CHALLENGE =>
Reproduce every line of the listing below verbatim, without changing anything.

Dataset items
----------------------------------------

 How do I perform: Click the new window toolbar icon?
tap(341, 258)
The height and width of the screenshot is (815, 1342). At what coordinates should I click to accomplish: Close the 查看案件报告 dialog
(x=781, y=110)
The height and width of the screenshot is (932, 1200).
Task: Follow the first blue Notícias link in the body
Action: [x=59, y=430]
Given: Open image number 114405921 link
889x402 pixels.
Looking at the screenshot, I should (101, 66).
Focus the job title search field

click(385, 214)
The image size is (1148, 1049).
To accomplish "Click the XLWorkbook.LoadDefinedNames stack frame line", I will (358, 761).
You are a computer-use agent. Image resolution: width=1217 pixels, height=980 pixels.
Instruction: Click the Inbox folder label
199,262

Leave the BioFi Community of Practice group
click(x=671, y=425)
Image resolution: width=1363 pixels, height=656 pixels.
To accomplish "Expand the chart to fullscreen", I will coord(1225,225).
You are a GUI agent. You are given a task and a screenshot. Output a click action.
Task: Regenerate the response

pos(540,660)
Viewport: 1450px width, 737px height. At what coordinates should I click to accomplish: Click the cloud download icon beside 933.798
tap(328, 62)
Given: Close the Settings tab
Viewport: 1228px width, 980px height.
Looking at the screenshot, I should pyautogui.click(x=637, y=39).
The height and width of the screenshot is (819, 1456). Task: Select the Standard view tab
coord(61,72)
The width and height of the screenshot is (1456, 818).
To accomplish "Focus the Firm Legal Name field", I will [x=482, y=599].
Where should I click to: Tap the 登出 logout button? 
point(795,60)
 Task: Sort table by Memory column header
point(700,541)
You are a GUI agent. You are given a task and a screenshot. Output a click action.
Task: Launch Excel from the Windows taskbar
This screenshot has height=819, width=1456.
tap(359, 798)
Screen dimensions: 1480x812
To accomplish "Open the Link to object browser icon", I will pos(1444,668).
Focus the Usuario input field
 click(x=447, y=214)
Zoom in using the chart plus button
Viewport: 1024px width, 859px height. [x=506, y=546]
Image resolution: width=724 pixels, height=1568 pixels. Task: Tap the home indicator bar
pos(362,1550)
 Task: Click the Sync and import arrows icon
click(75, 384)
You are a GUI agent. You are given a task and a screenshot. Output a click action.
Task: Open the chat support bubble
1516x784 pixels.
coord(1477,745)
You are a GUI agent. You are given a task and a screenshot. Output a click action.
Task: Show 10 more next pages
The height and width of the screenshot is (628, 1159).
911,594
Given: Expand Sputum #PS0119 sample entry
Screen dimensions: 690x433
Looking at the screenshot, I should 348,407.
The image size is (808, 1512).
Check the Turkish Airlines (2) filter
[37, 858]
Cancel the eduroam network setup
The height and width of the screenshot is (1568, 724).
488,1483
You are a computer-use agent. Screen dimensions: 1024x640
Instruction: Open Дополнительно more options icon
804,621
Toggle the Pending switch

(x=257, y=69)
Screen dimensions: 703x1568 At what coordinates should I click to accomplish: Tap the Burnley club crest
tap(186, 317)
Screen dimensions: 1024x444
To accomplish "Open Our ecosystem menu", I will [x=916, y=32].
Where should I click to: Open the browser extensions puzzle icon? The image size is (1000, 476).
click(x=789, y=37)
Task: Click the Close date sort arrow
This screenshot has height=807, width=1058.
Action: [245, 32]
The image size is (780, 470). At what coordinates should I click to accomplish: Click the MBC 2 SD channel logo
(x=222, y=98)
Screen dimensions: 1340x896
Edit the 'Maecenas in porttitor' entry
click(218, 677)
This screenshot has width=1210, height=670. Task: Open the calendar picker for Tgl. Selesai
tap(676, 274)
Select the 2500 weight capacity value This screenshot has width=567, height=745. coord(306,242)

----------------------------------------

EXERCISE OUTPUT =>
 How do I perform: Click the new window toolbar icon?
tap(341, 258)
The height and width of the screenshot is (815, 1342). At what coordinates should I click to accomplish: Close the 查看案件报告 dialog
(x=781, y=110)
The height and width of the screenshot is (932, 1200).
Task: Follow the first blue Notícias link in the body
Action: [x=59, y=430]
Given: Open image number 114405921 link
889x402 pixels.
Looking at the screenshot, I should (101, 66).
Focus the job title search field

click(385, 214)
The image size is (1148, 1049).
To accomplish "Click the XLWorkbook.LoadDefinedNames stack frame line", I will (358, 761).
You are a computer-use agent. Image resolution: width=1217 pixels, height=980 pixels.
Instruction: Click the Inbox folder label
199,262

Leave the BioFi Community of Practice group
click(x=671, y=425)
Image resolution: width=1363 pixels, height=656 pixels.
To accomplish "Expand the chart to fullscreen", I will coord(1225,225).
You are a GUI agent. You are given a task and a screenshot. Output a click action.
Task: Regenerate the response

pos(540,660)
Viewport: 1450px width, 737px height. At what coordinates should I click to accomplish: Click the cloud download icon beside 933.798
tap(328, 62)
Given: Close the Settings tab
Viewport: 1228px width, 980px height.
Looking at the screenshot, I should pyautogui.click(x=637, y=39).
The height and width of the screenshot is (819, 1456). Task: Select the Standard view tab
coord(61,72)
The width and height of the screenshot is (1456, 818).
To accomplish "Focus the Firm Legal Name field", I will [x=482, y=599].
Where should I click to: Tap the 登出 logout button? 
point(795,60)
 Task: Sort table by Memory column header
point(700,541)
You are a GUI agent. You are given a task and a screenshot. Output a click action.
Task: Launch Excel from the Windows taskbar
This screenshot has height=819, width=1456.
tap(359, 798)
Screen dimensions: 1480x812
To accomplish "Open the Link to object browser icon", I will pos(1444,668).
Focus the Usuario input field
 click(x=447, y=214)
Zoom in using the chart plus button
Viewport: 1024px width, 859px height. [x=506, y=546]
Image resolution: width=724 pixels, height=1568 pixels. Task: Tap the home indicator bar
pos(362,1550)
 Task: Click the Sync and import arrows icon
click(75, 384)
You are a GUI agent. You are given a task and a screenshot. Output a click action.
Task: Open the chat support bubble
1516x784 pixels.
coord(1477,745)
You are a GUI agent. You are given a task and a screenshot. Output a click action.
Task: Show 10 more next pages
The height and width of the screenshot is (628, 1159).
911,594
Given: Expand Sputum #PS0119 sample entry
Screen dimensions: 690x433
Looking at the screenshot, I should 348,407.
The image size is (808, 1512).
Check the Turkish Airlines (2) filter
[37, 858]
Cancel the eduroam network setup
The height and width of the screenshot is (1568, 724).
488,1483
You are a computer-use agent. Screen dimensions: 1024x640
Instruction: Open Дополнительно more options icon
804,621
Toggle the Pending switch

(x=257, y=69)
Screen dimensions: 703x1568 At what coordinates should I click to accomplish: Tap the Burnley club crest
tap(186, 317)
Screen dimensions: 1024x444
To accomplish "Open Our ecosystem menu", I will [x=916, y=32].
Where should I click to: Open the browser extensions puzzle icon? The image size is (1000, 476).
click(x=789, y=37)
Task: Click the Close date sort arrow
This screenshot has height=807, width=1058.
Action: [245, 32]
The image size is (780, 470). At what coordinates should I click to accomplish: Click the MBC 2 SD channel logo
(x=222, y=98)
Screen dimensions: 1340x896
Edit the 'Maecenas in porttitor' entry
click(218, 677)
This screenshot has width=1210, height=670. Task: Open the calendar picker for Tgl. Selesai
tap(676, 274)
Select the 2500 weight capacity value This screenshot has width=567, height=745. coord(306,242)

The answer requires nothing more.